*Written problem*.
Swap "GUI agent" for "GUI assistant" wherever it occurs in the items below, and give all the lines again with nothing else changed.

(Extracted data entries)
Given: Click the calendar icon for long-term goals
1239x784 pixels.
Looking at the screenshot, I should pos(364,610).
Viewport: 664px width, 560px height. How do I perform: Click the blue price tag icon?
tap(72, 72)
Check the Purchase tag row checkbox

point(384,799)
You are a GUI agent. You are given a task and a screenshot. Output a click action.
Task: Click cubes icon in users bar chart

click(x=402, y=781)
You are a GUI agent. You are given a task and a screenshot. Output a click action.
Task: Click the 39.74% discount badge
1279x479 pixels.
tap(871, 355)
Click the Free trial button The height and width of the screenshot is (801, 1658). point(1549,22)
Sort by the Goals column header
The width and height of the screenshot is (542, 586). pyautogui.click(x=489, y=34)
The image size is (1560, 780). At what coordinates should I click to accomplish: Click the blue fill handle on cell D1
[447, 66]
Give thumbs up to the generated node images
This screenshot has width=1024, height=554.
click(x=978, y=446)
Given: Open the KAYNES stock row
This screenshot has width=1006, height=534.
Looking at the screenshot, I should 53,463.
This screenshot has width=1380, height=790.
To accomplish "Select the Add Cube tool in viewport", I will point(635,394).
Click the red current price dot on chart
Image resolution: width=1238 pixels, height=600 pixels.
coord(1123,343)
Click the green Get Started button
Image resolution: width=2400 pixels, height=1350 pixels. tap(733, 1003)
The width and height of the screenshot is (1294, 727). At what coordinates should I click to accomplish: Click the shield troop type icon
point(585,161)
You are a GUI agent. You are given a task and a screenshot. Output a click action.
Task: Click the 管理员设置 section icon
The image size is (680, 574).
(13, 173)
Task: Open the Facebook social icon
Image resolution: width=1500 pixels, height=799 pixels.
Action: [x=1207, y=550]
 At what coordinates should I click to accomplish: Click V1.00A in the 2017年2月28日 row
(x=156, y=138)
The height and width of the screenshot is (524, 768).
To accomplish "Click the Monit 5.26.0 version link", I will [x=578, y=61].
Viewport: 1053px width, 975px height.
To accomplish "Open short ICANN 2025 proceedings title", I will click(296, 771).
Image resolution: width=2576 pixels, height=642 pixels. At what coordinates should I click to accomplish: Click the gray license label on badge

*Exercise solution*.
Given: Click the calendar icon for long-term goals
1239x784 pixels.
Looking at the screenshot, I should pos(364,610).
Viewport: 664px width, 560px height. How do I perform: Click the blue price tag icon?
tap(72, 72)
Check the Purchase tag row checkbox

point(384,799)
You are a GUI assistant. You are given a task and a screenshot. Output a click action.
Task: Click cubes icon in users bar chart

click(x=402, y=781)
You are a GUI assistant. You are given a task and a screenshot. Output a click action.
Task: Click the 39.74% discount badge
1279x479 pixels.
tap(871, 355)
Click the Free trial button The height and width of the screenshot is (801, 1658). point(1549,22)
Sort by the Goals column header
The width and height of the screenshot is (542, 586). pyautogui.click(x=489, y=34)
The image size is (1560, 780). At what coordinates should I click to accomplish: Click the blue fill handle on cell D1
[447, 66]
Give thumbs up to the generated node images
This screenshot has width=1024, height=554.
click(x=978, y=446)
Given: Open the KAYNES stock row
This screenshot has width=1006, height=534.
Looking at the screenshot, I should 53,463.
This screenshot has width=1380, height=790.
To accomplish "Select the Add Cube tool in viewport", I will point(635,394).
Click the red current price dot on chart
Image resolution: width=1238 pixels, height=600 pixels.
coord(1123,343)
Click the green Get Started button
Image resolution: width=2400 pixels, height=1350 pixels. tap(733, 1003)
The width and height of the screenshot is (1294, 727). At what coordinates should I click to accomplish: Click the shield troop type icon
point(585,161)
You are a GUI assistant. You are given a task and a screenshot. Output a click action.
Task: Click the 管理员设置 section icon
The image size is (680, 574).
(13, 173)
Task: Open the Facebook social icon
Image resolution: width=1500 pixels, height=799 pixels.
Action: [x=1207, y=550]
 At what coordinates should I click to accomplish: Click V1.00A in the 2017年2月28日 row
(x=156, y=138)
The height and width of the screenshot is (524, 768).
To accomplish "Click the Monit 5.26.0 version link", I will [x=578, y=61].
Viewport: 1053px width, 975px height.
To accomplish "Open short ICANN 2025 proceedings title", I will click(296, 771).
Image resolution: width=2576 pixels, height=642 pixels. At what coordinates should I click to accomplish: Click the gray license label on badge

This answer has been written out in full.